L2/04-308

Technical Report Recommendations

Mark Davis, 2004-07-23

Latest Version: http://oss.software.ibm.com/cvs/icu/~checkout~/icuhtml/design/utc/technical_report_recommendations.html

The following are recommended changes for certain technical reports in the U4.1 timeframe. The proposal is to authorize the posting of Proposed Updates incorporating the following changes between now and November, to allow more time for public feedback.

UAX #15 Unicode Normalization Forms

Needs updating for U4.1 to incorporate the corrigendum, moving identifier section to TR31 (a stub will be left to point to it), plus editing to have definitions more consistent with #23 and #30. The following have been reported as problems; they need to be reviewed and fixed if so.
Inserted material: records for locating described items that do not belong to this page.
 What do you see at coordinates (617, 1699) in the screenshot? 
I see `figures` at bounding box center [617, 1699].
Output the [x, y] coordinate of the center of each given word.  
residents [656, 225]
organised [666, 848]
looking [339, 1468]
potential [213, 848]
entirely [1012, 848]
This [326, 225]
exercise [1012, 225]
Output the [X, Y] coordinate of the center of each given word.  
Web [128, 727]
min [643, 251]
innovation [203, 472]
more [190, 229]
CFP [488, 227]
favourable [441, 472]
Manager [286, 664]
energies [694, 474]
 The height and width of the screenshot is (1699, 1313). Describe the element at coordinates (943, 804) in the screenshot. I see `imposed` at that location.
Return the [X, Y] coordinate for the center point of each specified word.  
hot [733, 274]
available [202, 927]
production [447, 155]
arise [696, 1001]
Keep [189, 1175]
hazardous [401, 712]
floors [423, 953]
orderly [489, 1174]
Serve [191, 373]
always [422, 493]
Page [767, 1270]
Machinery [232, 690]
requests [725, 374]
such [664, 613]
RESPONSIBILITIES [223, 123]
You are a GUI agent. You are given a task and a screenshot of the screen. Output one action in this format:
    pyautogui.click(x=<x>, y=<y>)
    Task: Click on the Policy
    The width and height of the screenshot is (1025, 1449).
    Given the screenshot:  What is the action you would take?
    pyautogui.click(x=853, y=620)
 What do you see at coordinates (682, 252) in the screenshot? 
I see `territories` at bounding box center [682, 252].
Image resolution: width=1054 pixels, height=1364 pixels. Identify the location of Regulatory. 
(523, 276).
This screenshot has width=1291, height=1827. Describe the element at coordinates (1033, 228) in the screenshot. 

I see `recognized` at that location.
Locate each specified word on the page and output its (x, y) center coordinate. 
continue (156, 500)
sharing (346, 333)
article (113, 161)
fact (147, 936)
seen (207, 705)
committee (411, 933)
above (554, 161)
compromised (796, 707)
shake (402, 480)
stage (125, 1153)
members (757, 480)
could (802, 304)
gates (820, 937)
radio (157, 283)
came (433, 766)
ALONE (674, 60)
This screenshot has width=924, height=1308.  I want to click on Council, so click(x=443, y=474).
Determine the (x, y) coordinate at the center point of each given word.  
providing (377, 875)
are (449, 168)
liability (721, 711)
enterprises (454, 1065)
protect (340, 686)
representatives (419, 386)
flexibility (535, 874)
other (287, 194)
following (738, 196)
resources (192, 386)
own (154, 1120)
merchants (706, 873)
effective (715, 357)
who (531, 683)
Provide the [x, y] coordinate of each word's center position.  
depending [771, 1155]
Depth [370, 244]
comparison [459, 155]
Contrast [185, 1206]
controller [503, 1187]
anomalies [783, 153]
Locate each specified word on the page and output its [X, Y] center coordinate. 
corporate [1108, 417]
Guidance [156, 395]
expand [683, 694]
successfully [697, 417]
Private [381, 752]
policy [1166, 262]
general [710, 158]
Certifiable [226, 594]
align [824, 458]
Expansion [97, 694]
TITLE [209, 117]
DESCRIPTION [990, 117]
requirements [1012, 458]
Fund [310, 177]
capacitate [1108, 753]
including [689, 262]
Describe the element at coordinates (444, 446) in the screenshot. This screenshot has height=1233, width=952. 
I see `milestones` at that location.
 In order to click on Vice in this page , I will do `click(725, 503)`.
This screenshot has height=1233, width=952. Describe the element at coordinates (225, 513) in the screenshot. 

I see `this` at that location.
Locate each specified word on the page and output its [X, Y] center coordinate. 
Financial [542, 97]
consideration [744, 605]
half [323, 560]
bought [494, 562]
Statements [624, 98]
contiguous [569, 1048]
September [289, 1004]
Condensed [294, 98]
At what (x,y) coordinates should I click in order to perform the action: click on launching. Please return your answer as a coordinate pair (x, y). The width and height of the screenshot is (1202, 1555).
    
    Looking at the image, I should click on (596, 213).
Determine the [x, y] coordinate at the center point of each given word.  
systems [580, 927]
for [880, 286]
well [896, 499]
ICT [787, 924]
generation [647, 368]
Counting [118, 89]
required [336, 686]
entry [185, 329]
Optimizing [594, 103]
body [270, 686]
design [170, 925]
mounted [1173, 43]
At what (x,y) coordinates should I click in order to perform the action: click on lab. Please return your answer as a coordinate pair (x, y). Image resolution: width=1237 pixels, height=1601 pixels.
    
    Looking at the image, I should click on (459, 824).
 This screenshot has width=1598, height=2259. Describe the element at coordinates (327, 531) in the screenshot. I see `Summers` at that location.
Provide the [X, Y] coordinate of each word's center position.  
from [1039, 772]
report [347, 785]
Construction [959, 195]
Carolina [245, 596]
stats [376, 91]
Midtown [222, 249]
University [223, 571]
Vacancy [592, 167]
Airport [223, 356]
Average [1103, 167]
"(In NFKC and NFKD, a K is used to stand for compatibility to avoid confusion with the C standing for canonical.)"
Here, 'canonical' should be changed to 'composition', because that's what the C in NFC and NFKC stands for.
Change the contents listing to the same style as in the template.
Replace the two PPT slides by tables. On some of my screens the anti-aliasing makes them completely unreadable.
Change the notation section into a table, so that the notation being described is in the left hand column. That makes it much easier to locate something.
Consider italicizing variables to set them off from text.
The sentence "This can be written as P in X=Q in Y." is really hard to read. consider putting the formula on a line by itself.
Annex 13 should not be an annex. The definition of respcting Can, Equiv. should be a formal definition, not hidden in the text.
There's a problem with the opening paragraph in Annex13. As defined, canonical equivalence *only* applies to strings. Therefore your distinction between preserving and respecting makes no sense (as worded).
This section describes the relationship of normalization to respecting (or preserving) canonical equivalence. A process (or function) respects canonical equivalence when canonical equivalent inputs always produce canonically equivalent outputs. For functions that map strings to strings, this is often called preserving canonical equivalence. There are a number of important aspects to this concept:
"The canonically equivalent inputs or outputs are not just limited to strings, but are also relevant to the offsets within strings, since those play a fundamental role in Unicode string processing." is also a pocket definition, this time of 'canonically equivalent offset'. Should be a formal definition.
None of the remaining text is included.